Thursday, July 17, 2008

Goals don't work. Ambiguity does.

So I've been away for a couple of weeks, in the sense that I have not posted and I have not really been paying attention to my health. I have a bit of an excuse for the first in that I was away in the beginning of July and it took me a few days to get my head on straight after traveling.

Part of the reason for not paying attention to my health is kind of good. I'm not all that ashamed of my weight any more. I'm not sure what changed, as I am in no way close to my ideal weight. Sometimes I look in the mirror and have a "Hey, I look pretty good" moment. Maybe other people don't feel that way and a few minutes later I feel like I'm probably just fooling myself. But hey, that's why I use the name Fooled. My goal was to fool myself into thinking exercise is doable, even for me, to fool myself into thinking that eating right makes me feel better, and pretty much fool myself into being a better person.
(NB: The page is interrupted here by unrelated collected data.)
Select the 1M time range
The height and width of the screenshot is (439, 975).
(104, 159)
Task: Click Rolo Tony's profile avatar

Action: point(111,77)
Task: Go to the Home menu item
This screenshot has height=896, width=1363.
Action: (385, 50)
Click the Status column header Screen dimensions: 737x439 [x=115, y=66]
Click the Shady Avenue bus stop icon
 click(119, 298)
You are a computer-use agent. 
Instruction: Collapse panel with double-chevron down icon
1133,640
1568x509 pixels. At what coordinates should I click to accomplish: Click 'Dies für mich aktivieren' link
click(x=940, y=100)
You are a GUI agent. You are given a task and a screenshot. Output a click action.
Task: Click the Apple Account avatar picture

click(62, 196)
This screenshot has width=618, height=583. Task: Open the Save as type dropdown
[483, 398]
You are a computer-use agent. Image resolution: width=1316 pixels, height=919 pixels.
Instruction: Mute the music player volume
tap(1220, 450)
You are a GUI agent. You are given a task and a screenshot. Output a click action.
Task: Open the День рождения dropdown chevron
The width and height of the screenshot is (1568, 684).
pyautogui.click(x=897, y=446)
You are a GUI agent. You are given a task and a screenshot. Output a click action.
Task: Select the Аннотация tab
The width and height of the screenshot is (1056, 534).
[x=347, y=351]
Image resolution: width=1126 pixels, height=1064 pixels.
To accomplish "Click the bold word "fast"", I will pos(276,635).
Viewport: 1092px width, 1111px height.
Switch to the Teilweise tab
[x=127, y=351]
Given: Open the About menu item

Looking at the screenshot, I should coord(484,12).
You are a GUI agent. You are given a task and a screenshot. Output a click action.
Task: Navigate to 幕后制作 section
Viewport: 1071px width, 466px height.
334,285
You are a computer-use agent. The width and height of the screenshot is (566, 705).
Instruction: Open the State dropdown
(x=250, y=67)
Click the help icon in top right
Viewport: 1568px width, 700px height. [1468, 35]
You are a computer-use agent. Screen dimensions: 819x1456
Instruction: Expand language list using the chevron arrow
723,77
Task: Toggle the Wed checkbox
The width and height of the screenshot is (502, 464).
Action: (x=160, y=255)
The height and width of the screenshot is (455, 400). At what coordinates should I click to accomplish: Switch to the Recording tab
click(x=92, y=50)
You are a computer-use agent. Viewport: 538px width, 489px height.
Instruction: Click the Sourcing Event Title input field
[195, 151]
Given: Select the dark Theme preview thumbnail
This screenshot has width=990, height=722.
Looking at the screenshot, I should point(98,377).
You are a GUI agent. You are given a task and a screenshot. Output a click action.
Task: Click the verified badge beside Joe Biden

That and the Led Zeppelin song "Fool in the Rain" is one of my favorite songs.

But anyway, I've achieved, or at least, had achieved my goals. I'd do four hours of various forms of exercise during the day, because hey, why not. And goshdarn it if I didn't feel better when I did eat right. I had more confidence, which is one of my prerequisites for being a better person.

But I set out these goals, or at leas the health oriented ones, because my health wasn't good, or at least wasn't going to be good. A doctor scared me into not being such of an idiot any more, hence why I started eating right and exercising. And I started getting healthier, and lost weight, and I met goals, and ironically that was what derailed me for more than a few days.

I had confidence, I had done what millions of people hadn't been able to do, namely lost more than twenty pounds. I could no longer shop in the plus sized department. My body had shape now, instead of resembling a pile of raw bread dough. And these were the things I focused on. I focused on my successes.

I'm not saying that is a bad thing. It's a wonderful thing. If you don't acknowledged that you've changed, you'd probably go insane and spend most of the time you weren't at the gym curled up on the living room floor, completely drained because you hadn't eaten enough that day for all the exercise you had been doing.

But it can't be the only thing. It can't even be close to the only thing. For me, it probably shouldn't even be in the realm of the only thing. I started off because I wanted to stay healthy, and I wanted to have a long, uncomplicated life. That's what had kept me going. My weight loss stalled when I thought about what was coming next. When would I hit the next ten pound mark? When would I be one of those people who made it to goal? When can I wear single number dress sizes?

When I first got on this health kick, if that would even be the right term for it, I looked for a lot of information on just being healthy. That was the goal. I wanted to lose weight so I could be healthy. Don't think too much about being thin or being more attractive. That will come if I just focus on the health. I came across a blog talking about how to change your eating habits, and the woman wrote about vegetarians. She said that people who became vegetarians because of a moral reason tended to still eat a lot of junk food, because seriously, how much junk food has meat in it? But people who did it because of the health benefits were able to stick with it better and tended to not have the side effects associated with vegetarianism.

Somehow the point was that vanity was not a strong enough reason to stick to a lifestyle change. If you went into it with your main goal being to fit into a size 6 or to look good in a bathing suit, you probably wouldn't be able to stick to it. But if you went into because you wanted to be healthy or you were at risk for diabetes, you were more likely to stick with it. That resonated with me and when I focused on that, it worked, but ever since the first thought of "I want to lose X pounds by Y date" I've sabotaged my efforts.

My goals needs to be vague. I can't promise myself that I will reach my ideal BMI, my ideal weight, or my ideal clothing size, and I especially can't promise that I will have it by such and such a date. I can't do this with the goal of running the Boston Marathon or biking the Pan Mass Challenge and I can't seriously listen to people who, upon hearing my "crazy workout schedule" suggest such things. Whatever happens, happens, and I'll do my best in the mean time.

In other news, my grandparents are moving to senior housing, and the aunts and uncles are cleaning their stuff out of their shed and basement and old bedrooms, which is how I scored a thirty-three year old men's Schwinn ten-speed. The tires need to be replaced and the chain is loose, but the thing actually works. I haven't had a working bicycle since I was 10, because the next bicycle I got, the gear changer thingy didn't work and it constantly felt like I was pedaling uphill, which is not something an 11 year old is interested in. So I'm absurdly happy about having a bike, as I've been thinking about getting one for months now. Even though I haven't gotten tires yet.

1 comment:

Just_Kelly said...

Hey! I'm a new reader. Did you say you execise 4 hours a day? What type of exercises do you do? Do you take weekends off?